PROBLEM STATEMENT
In the listing, swap "Enable" for "Turn on" in the lines running from the one containing "Reply to the Witamats comment" through the end of the listing, and leave every other part of those lines unchanged. Give only those lines, with the pictures left out.
══ EXTRACTED INFORMATION ══
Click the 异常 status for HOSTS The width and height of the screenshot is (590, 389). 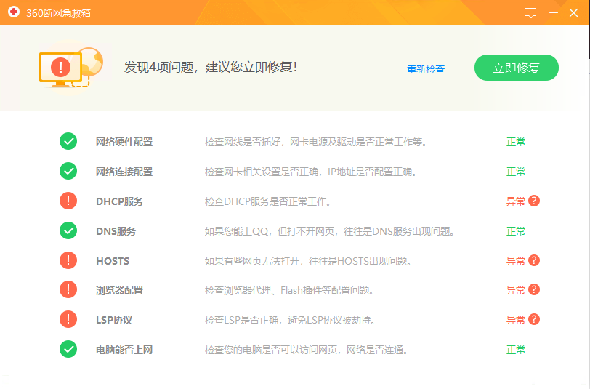pos(515,261)
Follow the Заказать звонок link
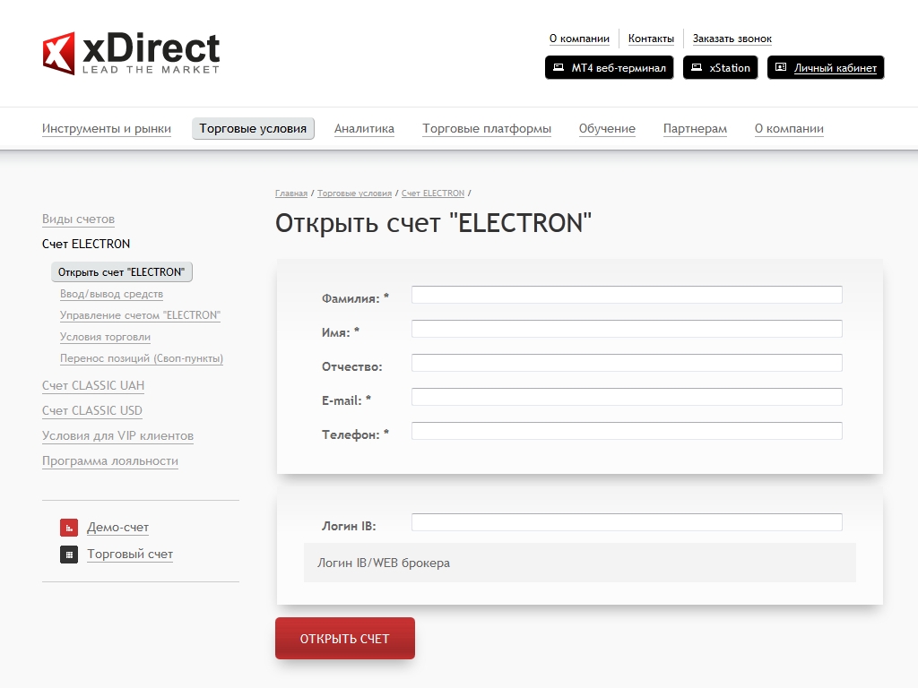The image size is (918, 688). click(x=732, y=39)
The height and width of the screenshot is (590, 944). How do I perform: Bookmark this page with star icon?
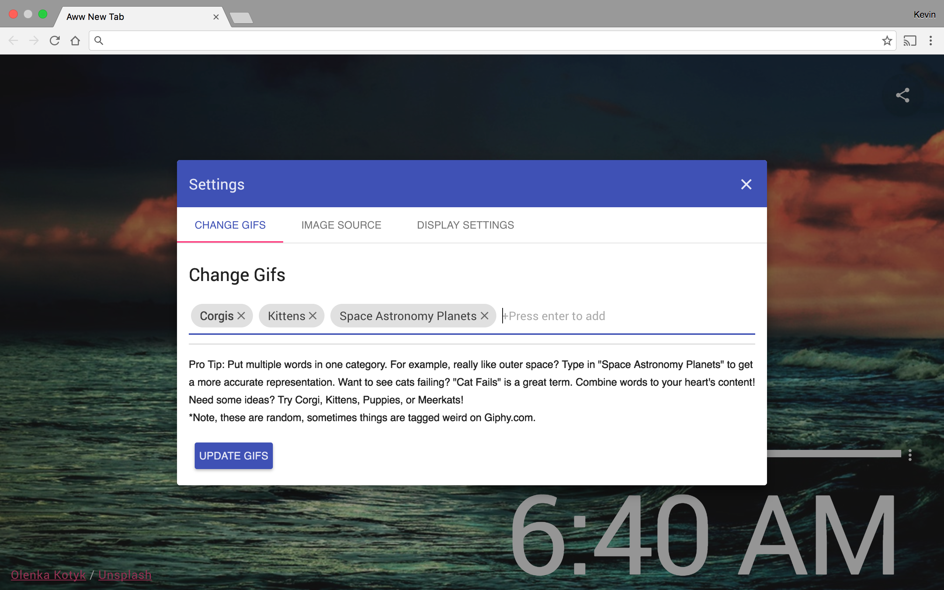click(x=887, y=41)
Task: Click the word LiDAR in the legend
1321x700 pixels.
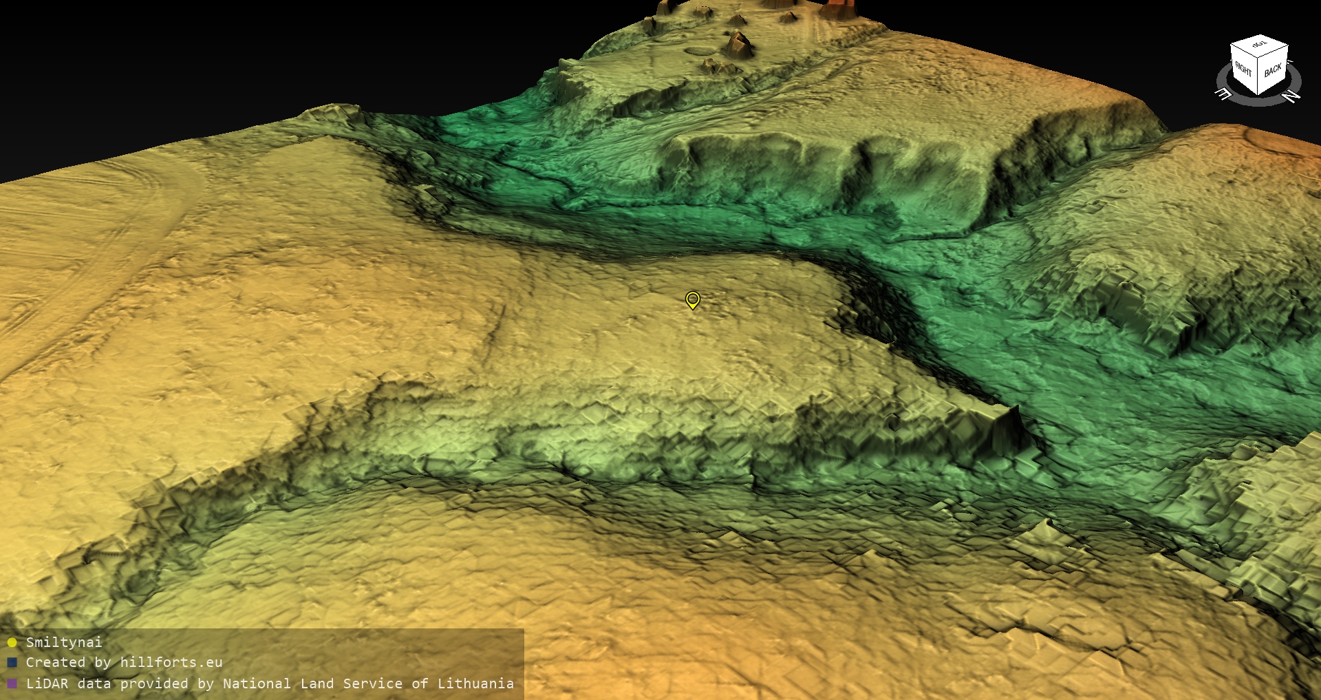Action: click(47, 683)
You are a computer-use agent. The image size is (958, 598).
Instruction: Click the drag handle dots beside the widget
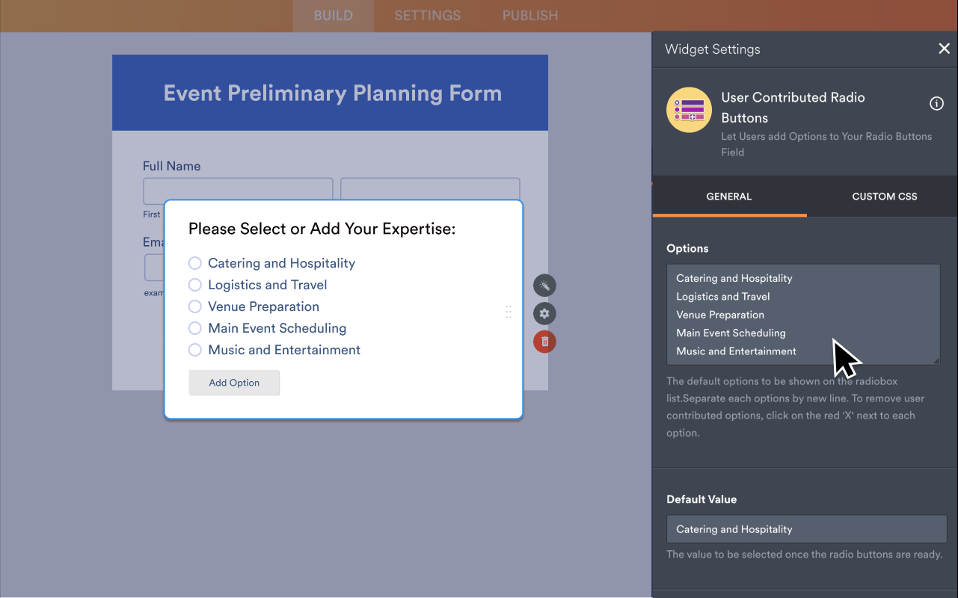click(x=509, y=312)
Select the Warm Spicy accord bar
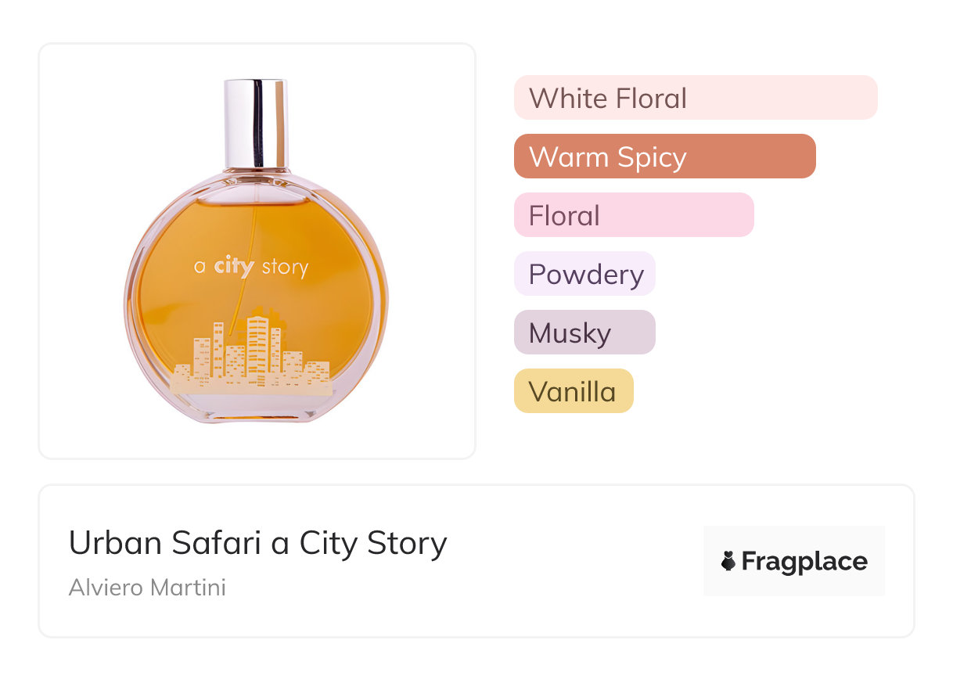Viewport: 953px width, 676px height. [664, 156]
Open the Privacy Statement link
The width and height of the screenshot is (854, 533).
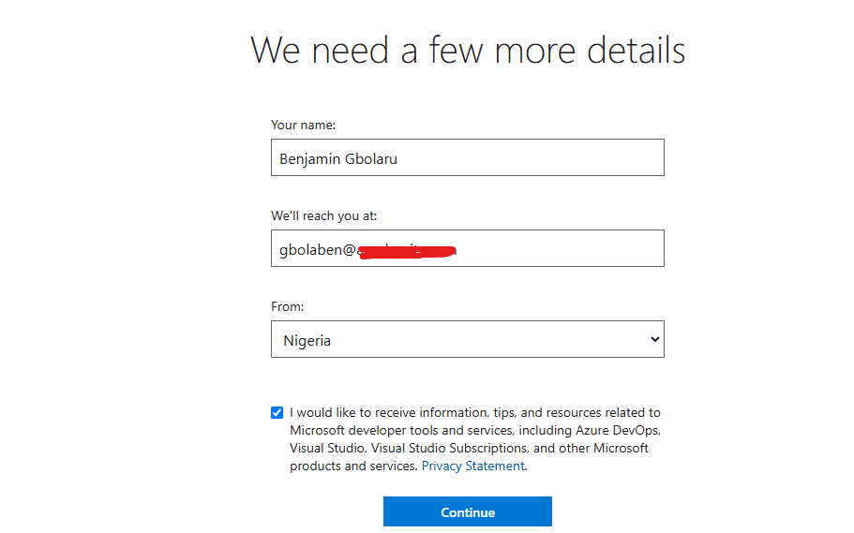[472, 466]
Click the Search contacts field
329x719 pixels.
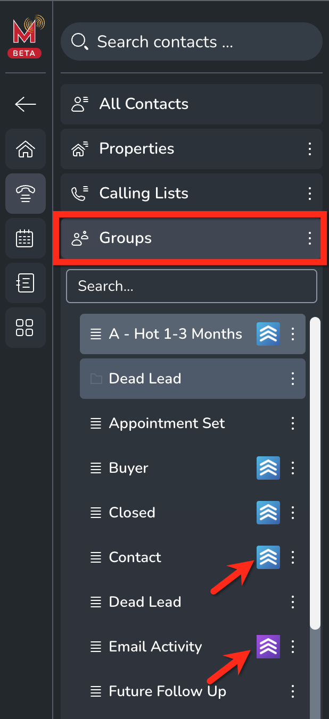tap(192, 41)
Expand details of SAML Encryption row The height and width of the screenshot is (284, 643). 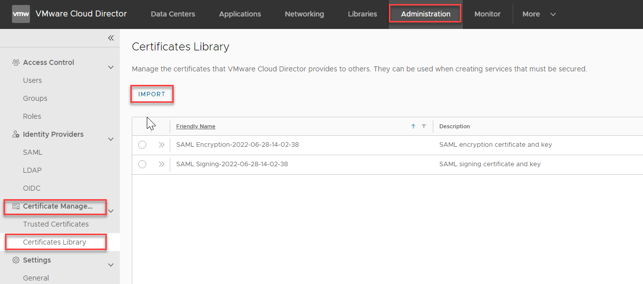tap(161, 145)
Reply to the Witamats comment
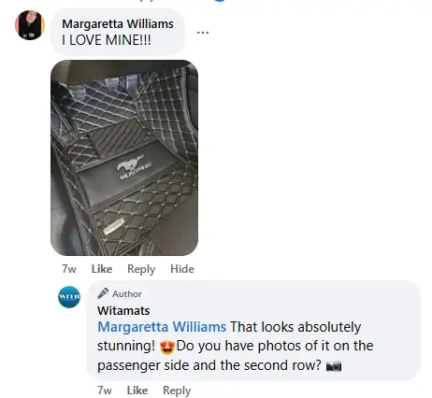Image resolution: width=432 pixels, height=398 pixels. pos(177,391)

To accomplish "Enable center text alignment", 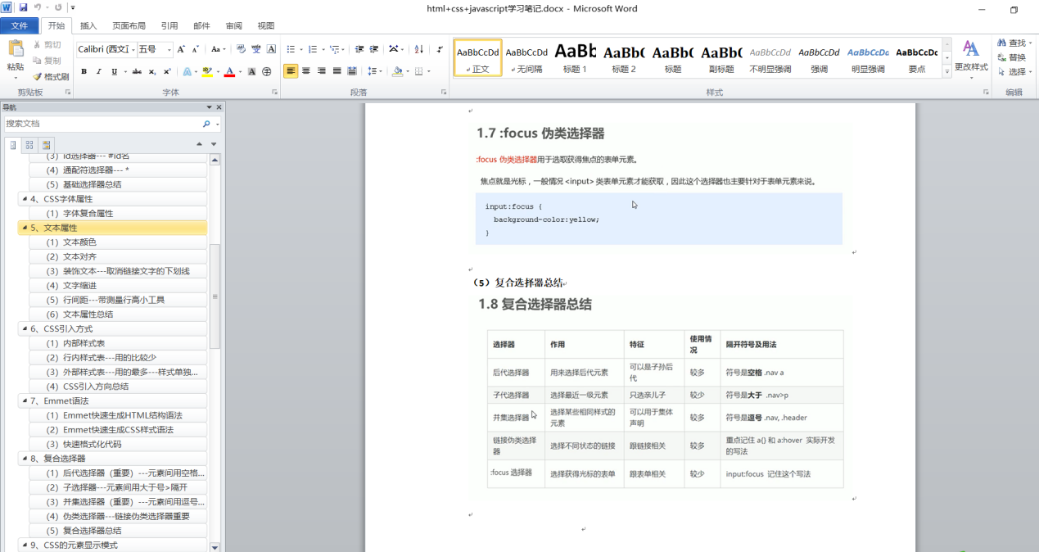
═══
TASK OUTPUT
Reply to the Witamats comment
Image resolution: width=432 pixels, height=398 pixels. pos(177,391)

To accomplish "Turn on center text alignment", 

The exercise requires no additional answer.